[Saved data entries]
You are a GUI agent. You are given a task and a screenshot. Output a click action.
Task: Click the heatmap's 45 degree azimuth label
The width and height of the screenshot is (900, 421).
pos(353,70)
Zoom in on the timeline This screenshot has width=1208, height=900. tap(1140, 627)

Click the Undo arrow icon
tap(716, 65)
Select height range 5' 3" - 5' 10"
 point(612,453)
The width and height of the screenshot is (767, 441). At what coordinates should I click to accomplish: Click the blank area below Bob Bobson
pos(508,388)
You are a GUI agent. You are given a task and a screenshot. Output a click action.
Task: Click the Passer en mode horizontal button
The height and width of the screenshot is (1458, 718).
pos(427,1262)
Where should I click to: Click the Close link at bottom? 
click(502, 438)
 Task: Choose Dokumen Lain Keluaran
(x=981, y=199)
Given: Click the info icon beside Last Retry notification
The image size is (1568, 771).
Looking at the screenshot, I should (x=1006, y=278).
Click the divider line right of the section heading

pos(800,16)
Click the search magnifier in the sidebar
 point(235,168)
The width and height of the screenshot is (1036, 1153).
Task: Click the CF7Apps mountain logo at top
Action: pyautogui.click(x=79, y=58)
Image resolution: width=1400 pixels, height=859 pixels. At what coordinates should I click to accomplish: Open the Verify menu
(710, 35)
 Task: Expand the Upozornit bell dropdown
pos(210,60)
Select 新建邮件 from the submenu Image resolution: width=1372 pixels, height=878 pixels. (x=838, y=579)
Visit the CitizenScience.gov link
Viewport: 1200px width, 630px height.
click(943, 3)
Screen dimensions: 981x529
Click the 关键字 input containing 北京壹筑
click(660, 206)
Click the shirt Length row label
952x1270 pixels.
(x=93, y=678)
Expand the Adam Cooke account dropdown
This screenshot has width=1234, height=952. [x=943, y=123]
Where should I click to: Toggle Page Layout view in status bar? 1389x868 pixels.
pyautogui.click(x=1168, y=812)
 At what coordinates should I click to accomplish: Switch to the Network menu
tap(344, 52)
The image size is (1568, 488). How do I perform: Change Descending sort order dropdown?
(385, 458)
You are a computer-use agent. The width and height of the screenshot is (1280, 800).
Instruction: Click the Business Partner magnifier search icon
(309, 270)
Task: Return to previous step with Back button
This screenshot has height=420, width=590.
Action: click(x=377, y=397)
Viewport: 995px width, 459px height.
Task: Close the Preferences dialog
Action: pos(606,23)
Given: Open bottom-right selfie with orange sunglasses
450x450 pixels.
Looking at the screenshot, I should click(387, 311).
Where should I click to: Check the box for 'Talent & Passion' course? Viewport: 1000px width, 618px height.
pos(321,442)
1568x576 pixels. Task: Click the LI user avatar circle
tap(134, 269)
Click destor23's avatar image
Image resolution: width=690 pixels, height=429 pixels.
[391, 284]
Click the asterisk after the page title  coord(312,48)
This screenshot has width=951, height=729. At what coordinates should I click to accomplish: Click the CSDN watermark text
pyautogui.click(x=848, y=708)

> _Task brief_
Retype the portion of the data above that starts on the line with "The width and height of the screenshot is (767, 441)." and finishes on the line with "Given: Click the", including both of those lines.

> _Exercise output_
The width and height of the screenshot is (767, 441). At what coordinates should I click to accomplish: Click the blank area below Bob Bobson
pos(508,388)
You are a GUI agent. You are given a task and a screenshot. Output a click action.
Task: Click the Passer en mode horizontal button
The height and width of the screenshot is (1458, 718).
pos(427,1262)
Where should I click to: Click the Close link at bottom? 
click(502, 438)
 Task: Choose Dokumen Lain Keluaran
(x=981, y=199)
Given: Click the info icon beside Last Retry notification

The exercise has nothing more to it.